Collected data entries:
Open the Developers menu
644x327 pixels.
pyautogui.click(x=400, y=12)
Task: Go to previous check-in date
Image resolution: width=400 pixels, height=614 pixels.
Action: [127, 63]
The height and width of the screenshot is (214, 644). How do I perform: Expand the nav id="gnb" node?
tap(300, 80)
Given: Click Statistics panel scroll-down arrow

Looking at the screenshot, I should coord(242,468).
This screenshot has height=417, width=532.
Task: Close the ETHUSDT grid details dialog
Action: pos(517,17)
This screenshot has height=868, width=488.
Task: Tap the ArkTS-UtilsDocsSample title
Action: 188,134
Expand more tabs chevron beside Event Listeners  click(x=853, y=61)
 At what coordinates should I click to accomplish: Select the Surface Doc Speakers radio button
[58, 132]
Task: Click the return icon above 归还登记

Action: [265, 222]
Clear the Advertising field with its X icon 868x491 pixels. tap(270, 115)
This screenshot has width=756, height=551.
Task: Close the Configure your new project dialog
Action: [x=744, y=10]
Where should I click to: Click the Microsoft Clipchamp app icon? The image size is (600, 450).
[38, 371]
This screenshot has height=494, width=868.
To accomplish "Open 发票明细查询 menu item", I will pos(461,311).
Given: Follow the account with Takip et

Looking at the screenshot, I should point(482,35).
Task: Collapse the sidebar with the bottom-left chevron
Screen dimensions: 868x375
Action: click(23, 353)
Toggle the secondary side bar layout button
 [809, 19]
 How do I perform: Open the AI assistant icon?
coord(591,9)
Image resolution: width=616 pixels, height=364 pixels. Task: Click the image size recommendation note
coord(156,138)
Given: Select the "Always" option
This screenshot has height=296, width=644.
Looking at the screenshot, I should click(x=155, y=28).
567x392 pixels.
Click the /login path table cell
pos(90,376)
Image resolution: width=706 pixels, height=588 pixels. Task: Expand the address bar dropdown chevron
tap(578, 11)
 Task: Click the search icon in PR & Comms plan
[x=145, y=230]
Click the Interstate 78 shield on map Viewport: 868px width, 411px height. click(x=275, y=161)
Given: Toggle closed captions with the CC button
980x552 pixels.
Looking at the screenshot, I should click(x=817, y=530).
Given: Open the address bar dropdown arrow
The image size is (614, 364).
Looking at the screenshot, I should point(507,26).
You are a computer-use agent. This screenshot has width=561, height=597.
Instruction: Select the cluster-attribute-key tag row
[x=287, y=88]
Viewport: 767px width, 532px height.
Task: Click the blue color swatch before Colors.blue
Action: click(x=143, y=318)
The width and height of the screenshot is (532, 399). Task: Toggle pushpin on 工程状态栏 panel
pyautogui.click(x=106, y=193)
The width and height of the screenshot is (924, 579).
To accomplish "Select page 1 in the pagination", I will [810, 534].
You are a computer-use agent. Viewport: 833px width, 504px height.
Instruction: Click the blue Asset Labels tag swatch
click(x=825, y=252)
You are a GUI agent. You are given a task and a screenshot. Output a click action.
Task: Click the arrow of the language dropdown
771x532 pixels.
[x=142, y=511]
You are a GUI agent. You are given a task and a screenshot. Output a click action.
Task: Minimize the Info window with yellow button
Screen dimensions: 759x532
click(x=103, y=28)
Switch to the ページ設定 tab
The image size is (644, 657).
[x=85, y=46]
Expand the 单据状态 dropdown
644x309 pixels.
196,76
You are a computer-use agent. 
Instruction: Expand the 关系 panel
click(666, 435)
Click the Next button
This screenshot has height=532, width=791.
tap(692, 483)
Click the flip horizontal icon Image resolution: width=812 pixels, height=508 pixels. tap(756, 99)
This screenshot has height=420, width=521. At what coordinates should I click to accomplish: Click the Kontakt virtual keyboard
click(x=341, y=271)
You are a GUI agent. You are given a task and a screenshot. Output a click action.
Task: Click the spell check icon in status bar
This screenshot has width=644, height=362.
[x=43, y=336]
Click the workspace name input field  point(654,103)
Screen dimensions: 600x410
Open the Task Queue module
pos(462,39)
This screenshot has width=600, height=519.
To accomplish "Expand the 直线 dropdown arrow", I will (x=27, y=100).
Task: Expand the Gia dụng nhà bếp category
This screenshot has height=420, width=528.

**TASK DETAILS**. Across the data, pull every line containing the string "will".

**OUTPUT FOR THIS TASK**.
To accomplish "Open 发票明细查询 menu item", I will pos(461,311).
To accomplish "Select page 1 in the pagination", I will [810, 534].
To accomplish "Expand the 直线 dropdown arrow", I will (x=27, y=100).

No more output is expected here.